If you watched the Cowboys’ 35-29 overtime, walk-off win against the New England Patriots, then you grasp how loaded those two words are — with confusion and bewilderment and exhaustion and frustration and laughter and, finally, elation. Holy hell.
This was a game of moments, big, loud, sometimes incredibly stupid moments, with precious little in the way of sound football in between. Very often, it appeared the Cowboys weren’t too interested in winning it.
But they did, and now they head into the bye week at 5-1, with their lone loss coming against the defending Super Bowl champions on the road.
Here’s what else got accomplished.
Brought their C- game and won anyway
Last week, the Cowboys sleepwalked their way to a 24-point smackdown of the New York Giants. I characterized it as their B game in last week’s checklist: hardly their best ball but not their worst, either. Beyond that gaudy margin of victory, Dallas won the turnover battle and put up a season-high in points. The shortcomings were about imprecision more than any larger failure, a matter of playing well instead of really good, the way we’ve grown accustomed to seeing this team play this year.

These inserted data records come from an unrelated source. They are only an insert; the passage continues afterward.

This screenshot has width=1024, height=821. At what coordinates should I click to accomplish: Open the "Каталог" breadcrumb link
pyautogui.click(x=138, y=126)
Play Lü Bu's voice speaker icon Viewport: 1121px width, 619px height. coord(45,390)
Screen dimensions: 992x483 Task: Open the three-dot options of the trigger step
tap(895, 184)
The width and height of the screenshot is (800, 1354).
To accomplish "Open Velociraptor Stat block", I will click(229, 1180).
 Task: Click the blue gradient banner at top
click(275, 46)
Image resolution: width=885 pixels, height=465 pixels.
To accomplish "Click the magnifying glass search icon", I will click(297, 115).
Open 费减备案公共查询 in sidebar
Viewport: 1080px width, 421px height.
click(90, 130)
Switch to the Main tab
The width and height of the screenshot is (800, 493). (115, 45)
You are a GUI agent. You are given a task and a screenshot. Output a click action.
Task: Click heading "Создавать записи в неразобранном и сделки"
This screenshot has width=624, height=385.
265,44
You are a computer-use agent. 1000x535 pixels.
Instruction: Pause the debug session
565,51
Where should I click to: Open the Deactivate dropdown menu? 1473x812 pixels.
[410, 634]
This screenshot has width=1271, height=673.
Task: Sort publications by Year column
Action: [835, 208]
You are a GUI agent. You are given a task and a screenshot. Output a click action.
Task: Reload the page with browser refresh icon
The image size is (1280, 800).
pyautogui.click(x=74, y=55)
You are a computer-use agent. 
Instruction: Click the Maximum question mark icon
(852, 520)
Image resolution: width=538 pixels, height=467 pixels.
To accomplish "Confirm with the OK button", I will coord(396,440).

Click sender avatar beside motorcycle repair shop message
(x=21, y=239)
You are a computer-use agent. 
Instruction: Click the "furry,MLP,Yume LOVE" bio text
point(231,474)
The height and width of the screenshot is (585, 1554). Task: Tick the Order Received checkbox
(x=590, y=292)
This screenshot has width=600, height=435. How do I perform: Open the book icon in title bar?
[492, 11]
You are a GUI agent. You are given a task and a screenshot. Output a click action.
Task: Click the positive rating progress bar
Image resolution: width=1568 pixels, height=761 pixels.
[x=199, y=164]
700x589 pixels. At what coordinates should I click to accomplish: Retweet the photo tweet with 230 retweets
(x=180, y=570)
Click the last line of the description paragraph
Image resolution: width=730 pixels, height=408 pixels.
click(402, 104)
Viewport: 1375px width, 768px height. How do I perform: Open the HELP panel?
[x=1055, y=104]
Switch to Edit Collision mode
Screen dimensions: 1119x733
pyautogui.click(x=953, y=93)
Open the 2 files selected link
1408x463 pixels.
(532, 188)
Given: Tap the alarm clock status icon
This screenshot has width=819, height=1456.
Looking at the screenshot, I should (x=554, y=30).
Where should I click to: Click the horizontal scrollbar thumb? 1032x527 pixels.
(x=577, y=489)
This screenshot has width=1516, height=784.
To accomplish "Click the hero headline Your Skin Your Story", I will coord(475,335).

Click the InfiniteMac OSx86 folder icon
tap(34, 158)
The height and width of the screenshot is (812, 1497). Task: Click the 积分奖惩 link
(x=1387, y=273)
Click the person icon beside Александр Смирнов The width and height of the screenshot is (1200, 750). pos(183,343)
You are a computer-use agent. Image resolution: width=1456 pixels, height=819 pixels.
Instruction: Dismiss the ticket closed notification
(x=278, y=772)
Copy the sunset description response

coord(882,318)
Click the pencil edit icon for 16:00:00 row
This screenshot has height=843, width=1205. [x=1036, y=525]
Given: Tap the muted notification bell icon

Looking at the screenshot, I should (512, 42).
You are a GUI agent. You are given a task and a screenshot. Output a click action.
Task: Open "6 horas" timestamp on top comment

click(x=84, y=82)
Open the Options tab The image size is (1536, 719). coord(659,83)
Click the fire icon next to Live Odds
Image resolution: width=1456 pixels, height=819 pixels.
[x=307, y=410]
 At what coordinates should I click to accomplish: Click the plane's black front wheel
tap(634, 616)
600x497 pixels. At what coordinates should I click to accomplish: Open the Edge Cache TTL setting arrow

This week, they played badly.
The Cowboys dominated possession only to be utterly wasteful with it, converting a measly three of their 13 third-down attempts and scoring on just two of their five red-zone chances (and just one being a touchdown). Their 3.9 average yards per carry was tied for the lowest number since the season opener at Tampa Bay, when Kellen Moore mostly hand waved the idea of running altogether against the Buccaneers’ monster front. Both their number of penalties (12) and the resulting penalty yards (115) were far and away season highs; the former matched their total from the past two games — Carolina and New York, which until today were the sloppiest performances of the season — and the latter exceeded it.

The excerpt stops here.